Monday, Apr. 29, 1935

Ocean Airway

Spray foamed from the silver hull as it gathered speed under the surge of its four Hornet motors. After a half-minute run, the 21-ton Pan American Clipper lifted easily from the waters of San Francisco Bay. headed out through the Golden Gate under a brilliant mid-afternoon sun. The world's first transport plane designed specifically for transocean service was finally on its way over the Pacific to Hawaii on the first stage of Pan American Airways' projected 8,000-mi. ocean airway to China. Four years of intensive work had prepared this ship and this crew for this flight.

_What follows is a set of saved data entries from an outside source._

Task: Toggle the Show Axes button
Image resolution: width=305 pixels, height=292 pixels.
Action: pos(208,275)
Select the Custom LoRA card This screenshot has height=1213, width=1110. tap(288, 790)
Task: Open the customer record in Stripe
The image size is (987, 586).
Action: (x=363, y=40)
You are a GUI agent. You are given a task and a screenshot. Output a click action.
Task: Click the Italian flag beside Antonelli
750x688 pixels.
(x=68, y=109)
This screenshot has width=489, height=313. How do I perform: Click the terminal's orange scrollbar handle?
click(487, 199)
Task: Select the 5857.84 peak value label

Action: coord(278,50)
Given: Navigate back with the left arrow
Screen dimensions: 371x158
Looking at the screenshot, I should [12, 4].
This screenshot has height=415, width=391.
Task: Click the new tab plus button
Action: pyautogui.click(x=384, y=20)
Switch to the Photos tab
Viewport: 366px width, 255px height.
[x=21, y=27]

Inside the huge cabin the six stalwart young men in blue uniforms and white caps were too busy to do anything but their jobs. With the ship guided by a robot pilot and directional radio beam, Captain Edwin C. Musick and Chief Pilot Sullivan checked the course with blind-flying instruments. Engineering Officer Wright had 71 other instruments to read. Weather reports were received every 20 minutes, position reports transmitted every half-hour. The ship flew steadily at 6,000 ft. above a heavy layer of clouds, blotting out the ocean. As night fell Navi gation Officer Noonan made a dozen trips to the aft observation hatch to ''shoot the stars." At midnight the men shared a supper of special self-heating foods. No one slept in the comfortable after-cabin berths. All night the four Hornets droned on.

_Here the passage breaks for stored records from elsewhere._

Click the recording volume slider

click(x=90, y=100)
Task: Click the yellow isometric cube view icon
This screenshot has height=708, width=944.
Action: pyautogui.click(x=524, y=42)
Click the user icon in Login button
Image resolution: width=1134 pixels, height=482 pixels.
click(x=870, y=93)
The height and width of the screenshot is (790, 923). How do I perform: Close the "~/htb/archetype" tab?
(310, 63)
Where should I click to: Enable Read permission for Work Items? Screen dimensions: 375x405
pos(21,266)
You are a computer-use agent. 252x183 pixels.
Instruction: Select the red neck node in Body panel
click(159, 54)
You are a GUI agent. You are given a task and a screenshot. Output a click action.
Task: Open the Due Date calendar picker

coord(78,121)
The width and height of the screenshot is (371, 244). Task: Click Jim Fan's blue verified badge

For twelve hours the ocean was not sighted once beneath the moonlight-flooded clouds. At dawn the Clipper broke through the grey mists overhanging Oahu Island, sped onward in the bright sunlight of a Hawaiian morning, to make a 150-mi. survey of landing areas. Then, within one minute of its schedule, it landed smoothly in Pearl Harbor, having clipped seven hours from the previous record made by six Navy planes in mass flight in January 1934. Nearly eight years before, two Army flyers (Maitland & Hegenberger) had made the first crossing in a landplane in 25 hr. 50 min. The Clipper covered the 2,410 mi. in 17 hr. 45 min. with a payload of 8,000 letters which cost senders $1.09 each, and still had enough of its 3,000 gal. of gasoline left to fly another 1,000 mi. without difficulty.

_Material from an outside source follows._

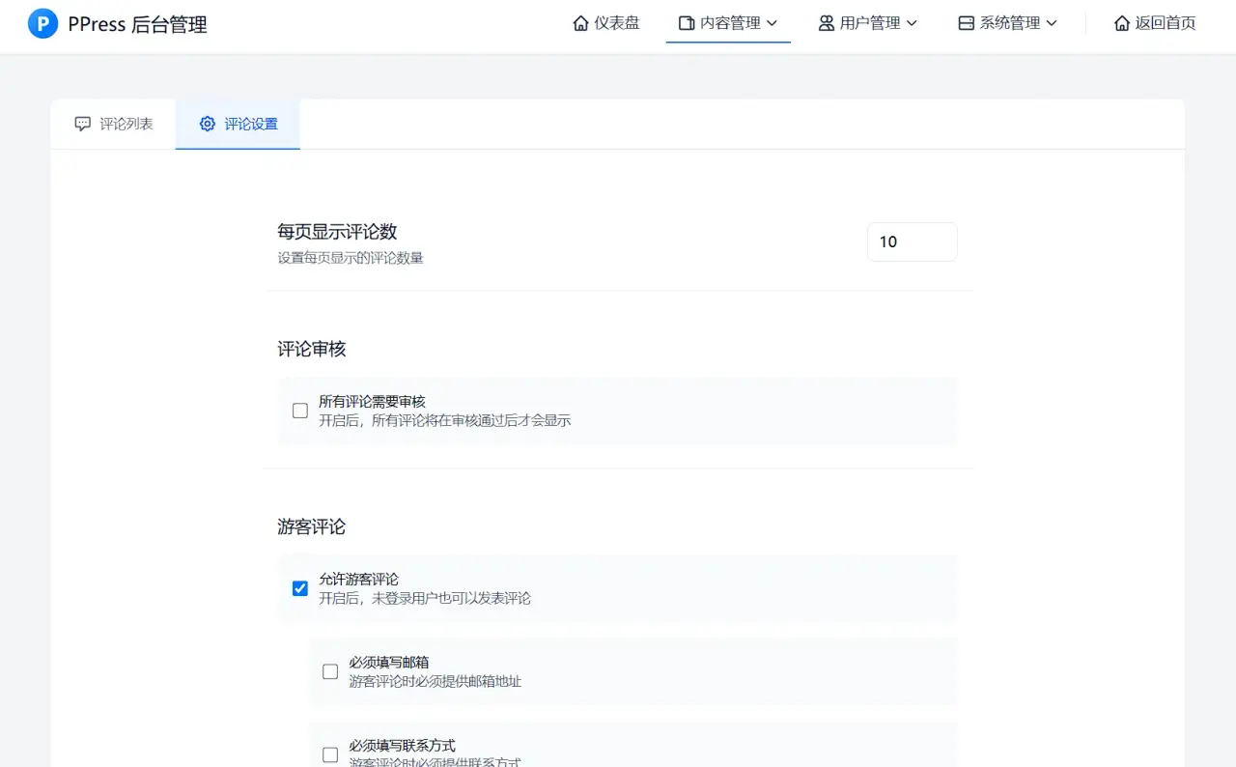Screen dimensions: 1236x767
Task: Click the gear icon on 评论设置 tab
Action: click(x=207, y=124)
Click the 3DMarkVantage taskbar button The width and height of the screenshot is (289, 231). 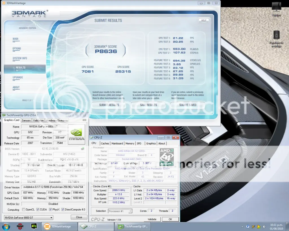coord(59,226)
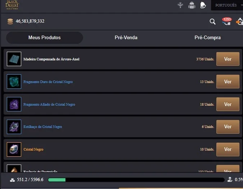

Capt. Musick and his men stepped from the ship as jaunty and fresh as if they had just had an overnight ride in a Pullman. With even less ceremony they refueled the Clipper and flew safely back to Alameda in 20 hrs. and 59 min. Later the big Sikorsky will make experimental flights over the other stages of the far-flung air-way--to Midway and Wake Islands, Guam, Manila and China. When the pioneer work is done--possibly by late sum-mer--Glenn Martin's huge Clipper No. 7 will inaugurate regular scheduled commercial service over the airway, first with mail only, eventually with passengers.

While thousands in Honolulu were cheering the Sikorsky's arrival last week, 23 men on Midway Island, a tiny tuft of green in the Pacific, were cheering the arrival of Pan American's air base construction ship North Haven, advance agent in the establishment of Pacific air service. An isolated cable relay station for 32 years, Midway is known to most mariners merely as a lighthouse. In charge of the small colony, which includes five Chinese and seven Japanese, is Acting Cable Superintendent G. B. Perry, who is also U. S. Naval custodian of the island.

The North Haven will remain at Midway 15 days, putting ashore supplies and construction material for an air base. When she moves on to Wake, 25 of her crew will be left behind to complete the building job. In addition to its construction material, the North Haven's 6,000-ton cargo includes every imaginable item needed to keep the men on the islands supplied with life's necessities during their lonely tenure. Some of the items: razor blades, soap, safety pins, flashlights, cigarets, chewing tobacco, shoelaces, candy, shoe polish, boxing gloves, chess sets, checkerboards, books, toothpicks, toothpaste, chewing gum, food.